Saturday, November 27, 2010

A Visit to Artisan Lumber


A stunning slab of Bastogne Walnut. This is destined for a guitar maker.

I've found another candy store! I've mentioned a few times getting lumber from The Woodery in Lunenburg, MA. A reader asked if I was familiar with Artisan Lumber, also in Lunenburg. I wasn't, but I looked up their website and was immediately intrigued.

I got in touch with owner Brian Brown and arranged a visit. Amusingly, after Al Breed and Phil Lowe, this is the third person I've met in recent weeks who was featured on the new PBS woodworking show "Rough Cut", though I haven't yet seen those particular episodes.

Artisan Lumber is a boutique operation on an old farm lot, specializing in big slabs and full log sets. They use a large Wood-Mizer bandsaw mill to process mostly local logs. They stack and sticker most of the lumber for air drying, and there's also a small kiln on-site. This is what I had dreamed of doing back when I read Harvesting Urban Lumber, but I don't have the room.
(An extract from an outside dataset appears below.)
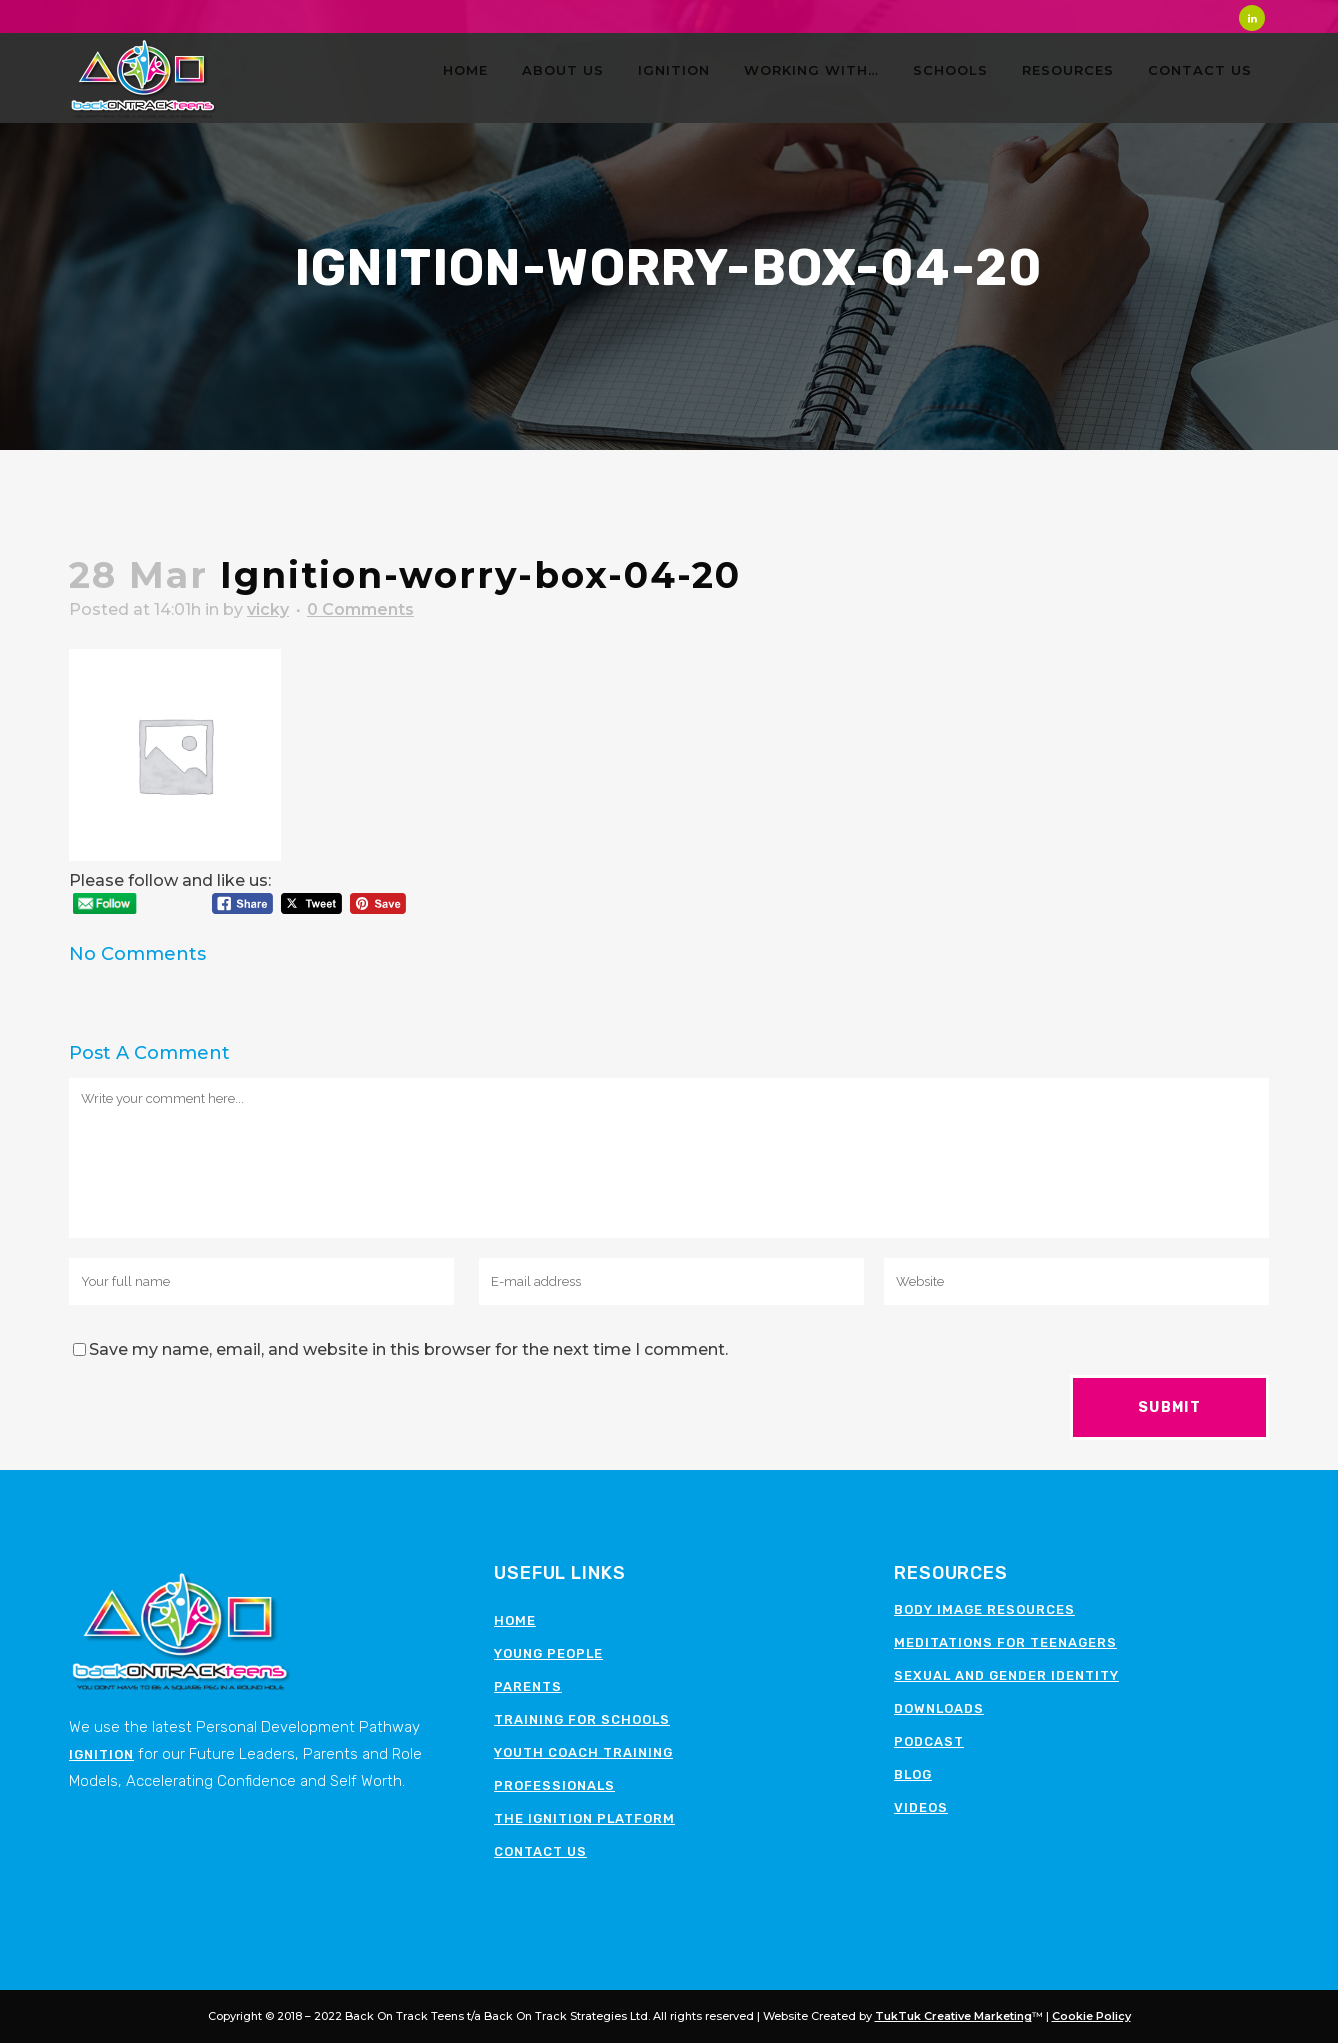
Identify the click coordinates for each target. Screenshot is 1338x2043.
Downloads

They also do a lot of quartersawn lumber. That's what particularly interested me at the moment, because I've been looking for a source of thick quartersawn stock for making molding planes.

Another specialty is figured stock, relying on Brian's eye for figure hiding under the bark. There are jaw-dropping pieces all over the place, in the stacks and lined up along the walls of his garage and workshop. The one in the photo above is a particularly fine example.

These are premium pieces, commanding premium prices. For now, they're out of my league. However, Artisan has a range of woods, as well as odd pieces and logs that didn't turn out well enough. Brian says he's too much the thrifty Yankee to let anything go to waste, so he gave me good prices on several pieces that I can break down.


My take for the day: two thick slabs of hard maple (we had to cut one in half to fit in my van), approximately center cuts from two flatsawn log sets. The center cut is effectively quartersawn.

I'll process these into plane blanks. For those small sizes, I can work around the various defects and get the best grain orientation. They're also thick enough to resaw into thin plane bodies. So now it's time to finish building the Hyperkitten framesaw. Resawing this stuff will be some real work.

If this stock turns out well, I'll offer blanks for sale here. I see people looking for them online, and they're hard to find. I'll also pick up some other quartersawn species.

Here are a few pictures of what Sam Talarico calls "wood porn" in Brian's workshop. Brian ships via UPS or common carrier, so you can have some of this in your workshop! Whether you're a turner, instrument maker, cabinet maker, or furniture maker, get in touch with him and let him know what you're looking for and your price range; he has the experience as a woodworker to pick out what you need.


More guitar stock. A figured piece of curly maple from a guitar set, and a bookmatched solid guitar body.


A big beautiful figured maple slab.


A log set featuring some lovely figured crotch.


Another beautiful curly maple slab.

These photos show some of the stacks of stock available.


Some of the stock in the garage.


A stack of spalted maple.


More figured crotch.


Walnut crotch.


The lovely orange wood in the center is wide curly cherry. The narrow pieces on top aren't as valuable, so Brian gave me a good price on them.


Huge thick slabs.


Full walnut log sets.

Here are some logs ready for milling, and the bandsaw mill. Running it can be an adventure. They never know what they might hit. Brian showed me where some debris lodged in the wood had torn through his jacket. He said it's like sawing shrapnel.


A short walnut log ready for processing.


Another section with the bark stripped, and a few tools of the trade. This is a laborious process.


This magnificent log is veneer quality, on its way to a veneer mill in Germany. The muscular ripples in the sapwood hint at the figure hidden inside.


The bandsaw mill.

One of the things I love about a place like Artisan is their attitude toward the resource. Brian is passionate about the wood, and he loves to see what he can bring out in it.